(ACTIVITY 1): According to the game-time text below, why is a rest equated to a day in many areas of the rules? Answer in one to three sentences.
(ACTIVITY 2): Write a continuation of the game-time text below, starting after its last sentence.

(TEXT SECTION):
* * * * *
Time
Your GM may use different timescales depending on the situation. They may use minutes when exploring buildings and other artificial spaces, hours when tracking over outdoor locations or structures whose size is so vast that the characters are effectively outdoors. For longer journeys, particularly interstellar travel, days are used.
During any contest, the pacing is more frenetic, and we use a standard of units, which are covered in the headings below:
free-action (f-act)
A free action is one that is both a short duration (definitely less than a round), requires very little exertion, and can be done at the same time as other actions. Speaking is a commonly taken free-action.
bonus-action (b-act)
re-action (re-act)
move-action (mv-act)
The move-action is considered to occur at the same time as any other actions in a contest (except another move-action). This means that it occur's over the six-second time period of the round.
you can move up to your speed. You can move at any time, either before or after your act. You can also split your move, carrying out part of your movement before your act, and part after your act.
main-action (m-act)
round (rnd)
A round is a unit of time usually within the context of a contest, and is roughly 6 seconds duration. During the round, each creature participating in a contest takes a turn.
minute (min)
A minute is 10 rounds of contest time
scene
A scene is around 10 minutes of time.
hour (hr)
day
rest
A rest is not really a time unit, but in many areas of the rules, it is equated to a day, because humans, and just about every other biological creature, requires 6-8 hours of sleep every day. Sleep is a major component of rest.
* * * * *
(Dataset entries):
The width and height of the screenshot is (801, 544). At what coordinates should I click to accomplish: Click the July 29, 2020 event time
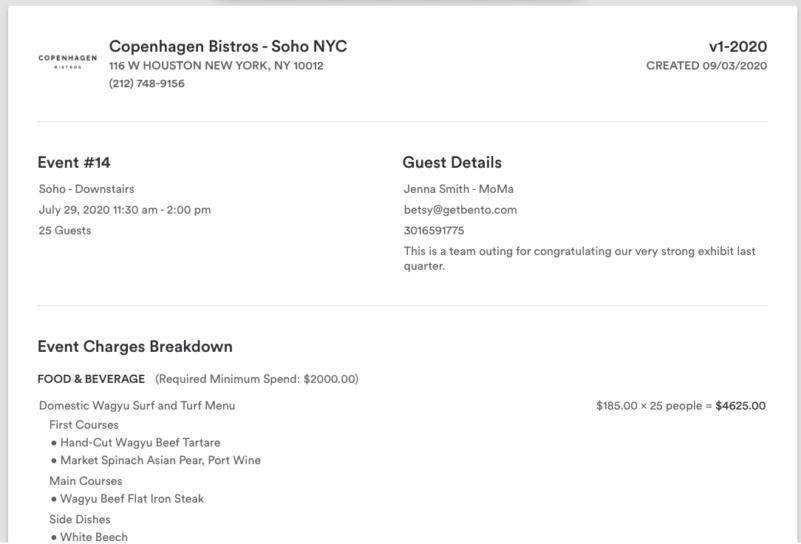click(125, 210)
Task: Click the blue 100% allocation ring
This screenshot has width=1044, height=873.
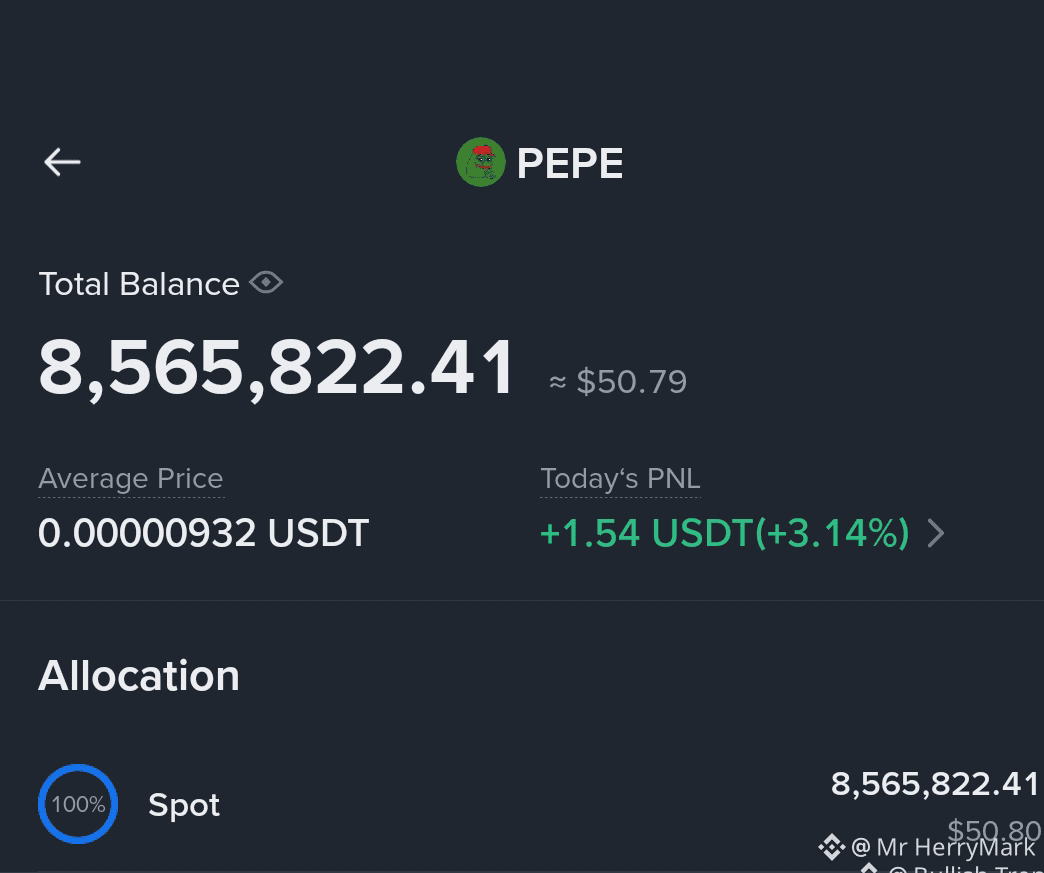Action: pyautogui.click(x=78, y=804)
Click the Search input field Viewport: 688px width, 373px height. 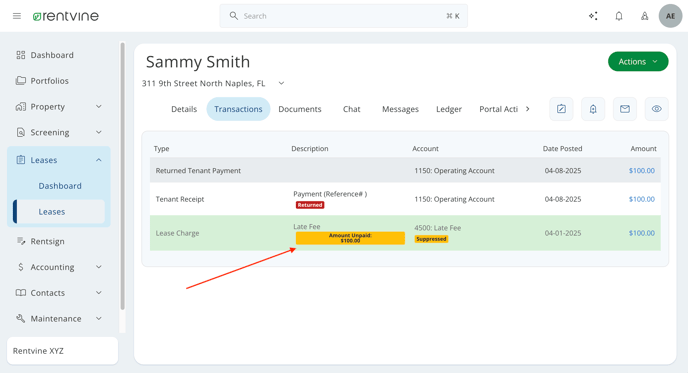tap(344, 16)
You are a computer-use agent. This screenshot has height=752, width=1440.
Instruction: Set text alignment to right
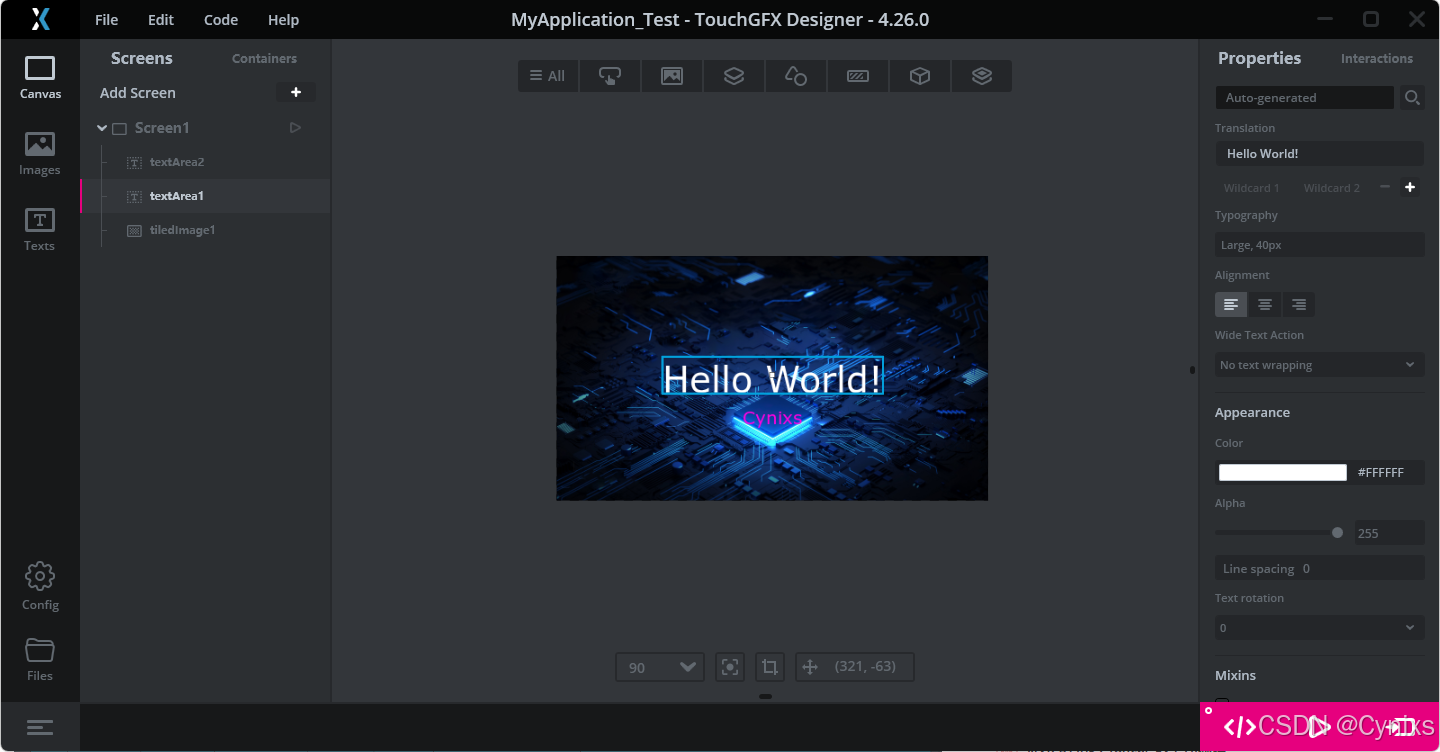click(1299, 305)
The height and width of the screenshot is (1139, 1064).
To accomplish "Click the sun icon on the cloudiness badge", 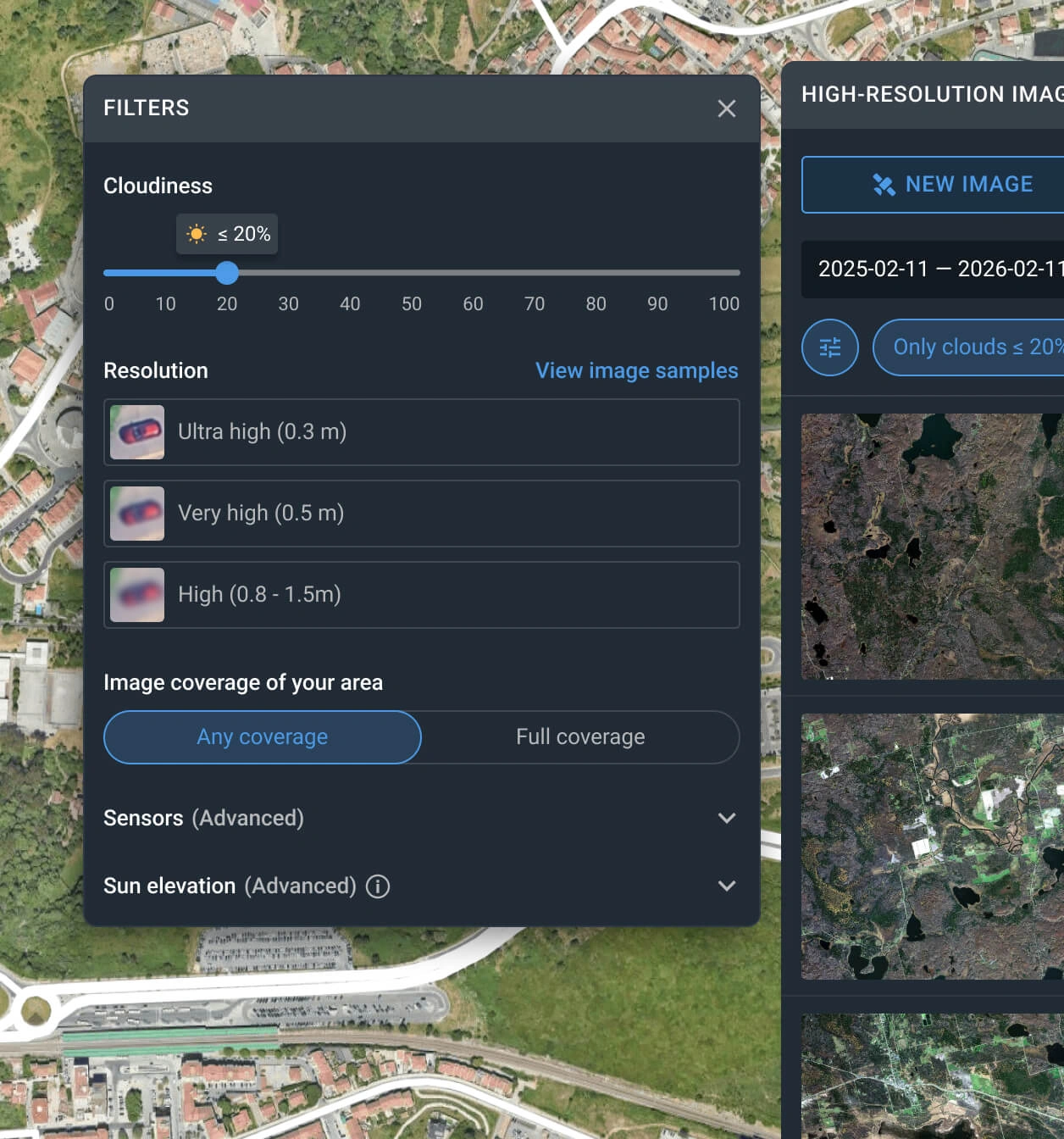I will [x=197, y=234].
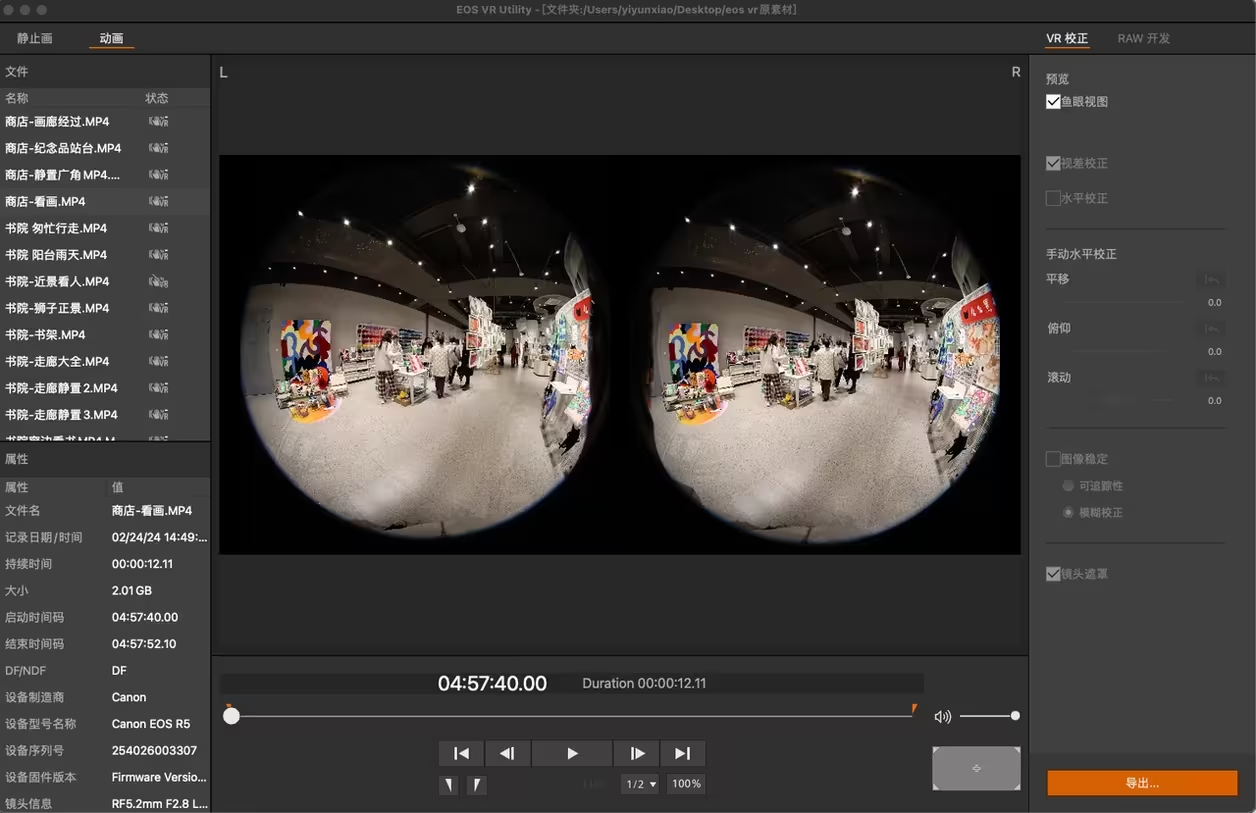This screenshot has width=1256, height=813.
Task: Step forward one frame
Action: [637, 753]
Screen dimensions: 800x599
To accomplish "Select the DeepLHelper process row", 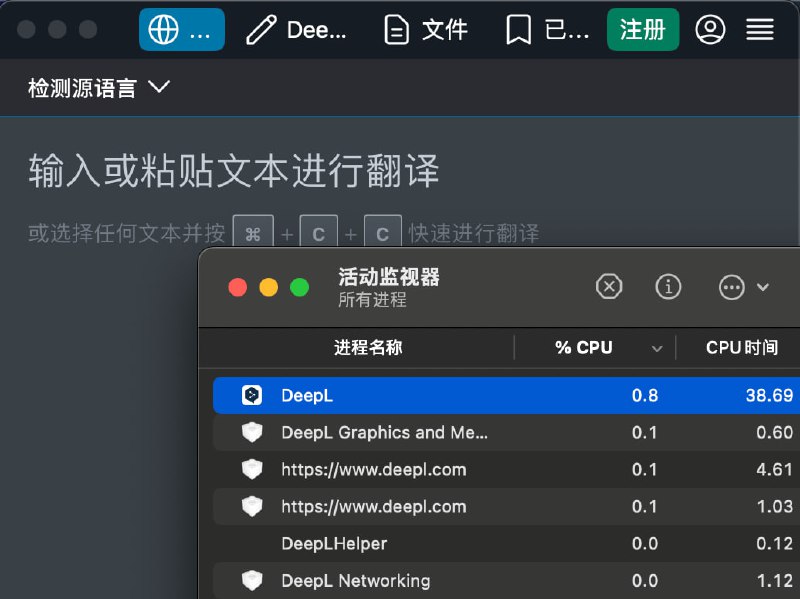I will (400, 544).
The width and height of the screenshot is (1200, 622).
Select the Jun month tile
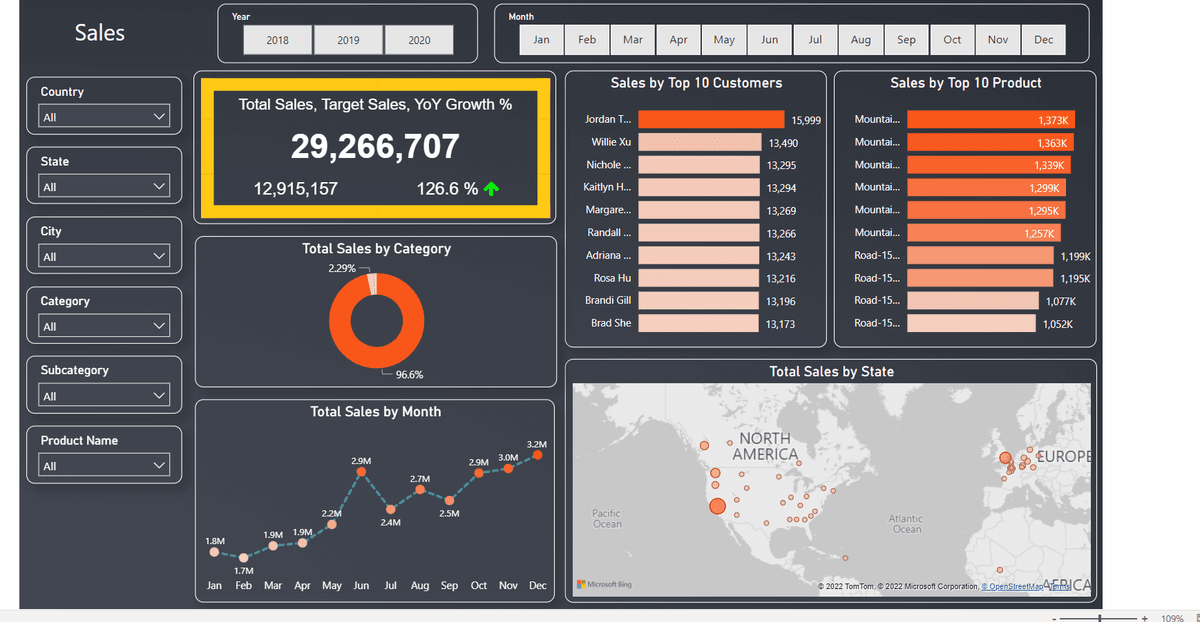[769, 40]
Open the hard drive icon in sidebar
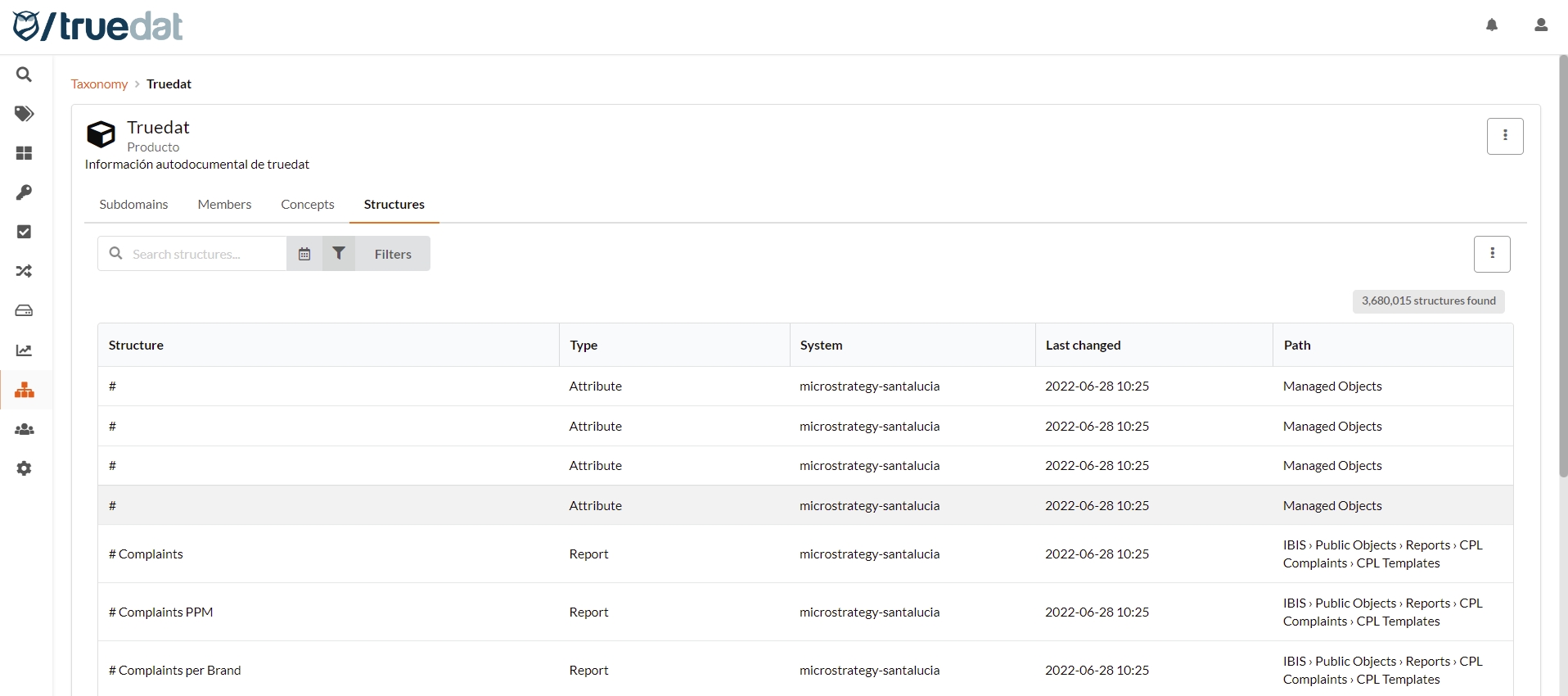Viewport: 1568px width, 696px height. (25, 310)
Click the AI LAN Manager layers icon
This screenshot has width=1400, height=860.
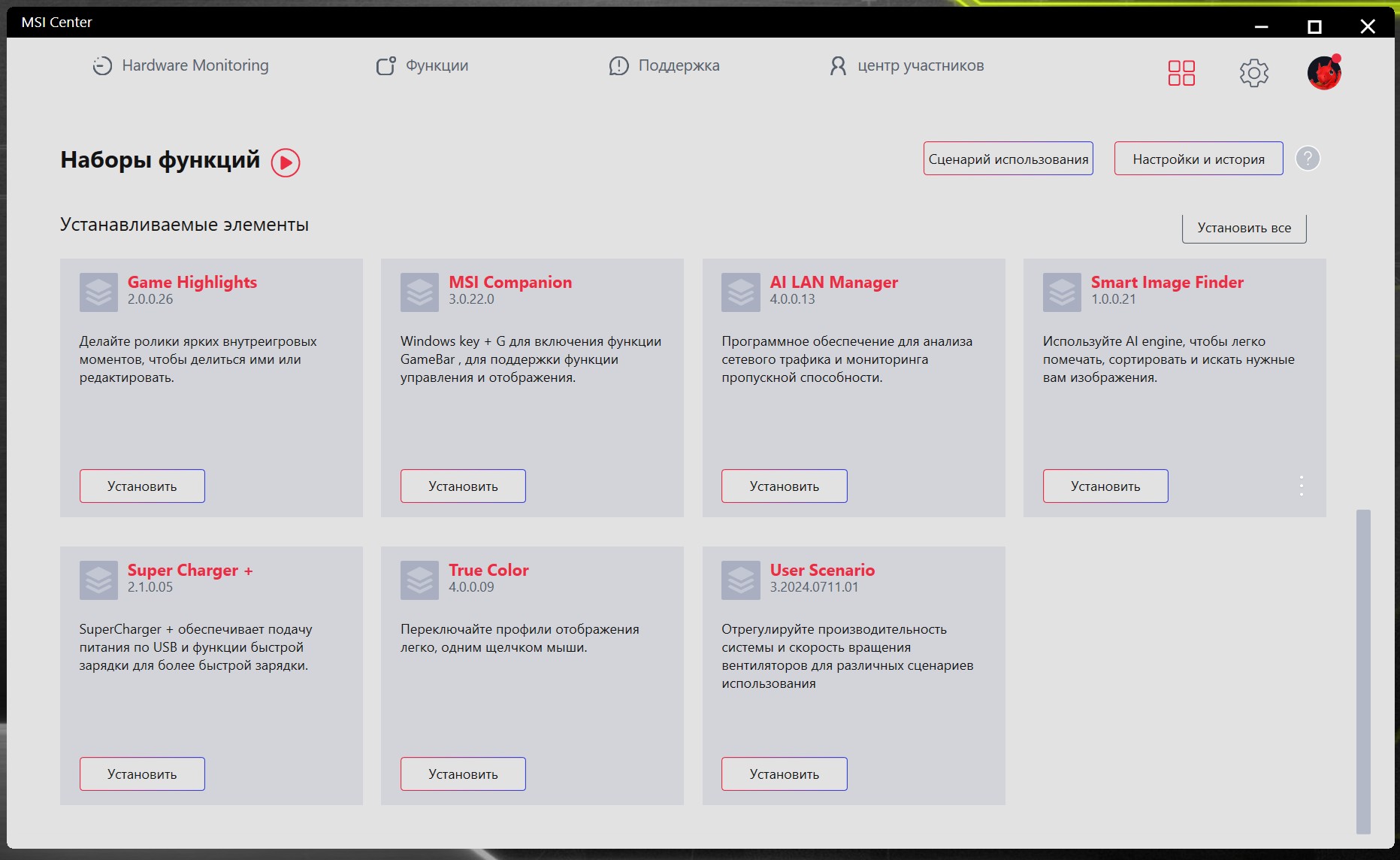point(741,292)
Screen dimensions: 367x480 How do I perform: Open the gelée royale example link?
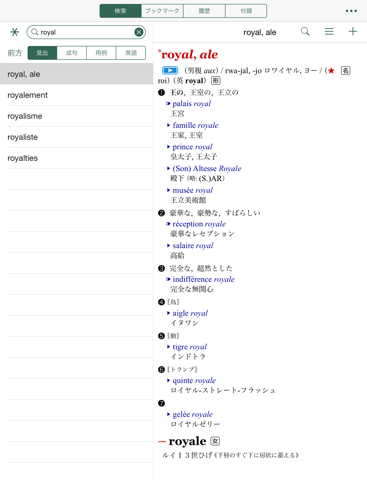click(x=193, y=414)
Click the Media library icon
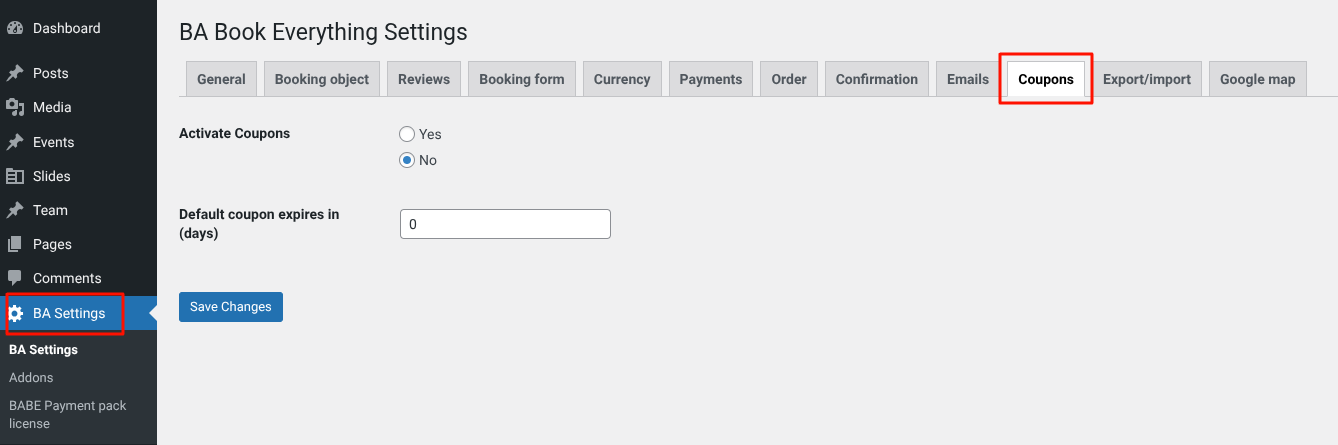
* * * * *
(RESULT 1): A rest is equated to a day because humans, and nearly every other biological creature, need 6-8 hours of sleep every day. Sleep is a major component of rest.

(RESULT 2):
prep
The prep unit is used in action instructions to indicate that the action has been taken previously, as in it was prepared. Prep is therefore also not a time unit.
Other Time Units
Additional time units are use, mostly for the story-telling component of the game. On usit that requires a bit of explanation is the year.
A year, being 365 days on Earth, has long since been surpassed, as the cycles and seasons on millions of colonies have dictated. This has fragmented the reckonings of civilisations, so that the question of "what year it is" for one civilisation will be a different number to another, and even the length of those years differs.
For the purposes of storytelling and discription of places and their histories, we continue to use one Earth year as the standard measure for that time frame. This is to make it easier for players to get a feel for the passage of time, but everyone should realise that all the characters in the game will undertand these things differently.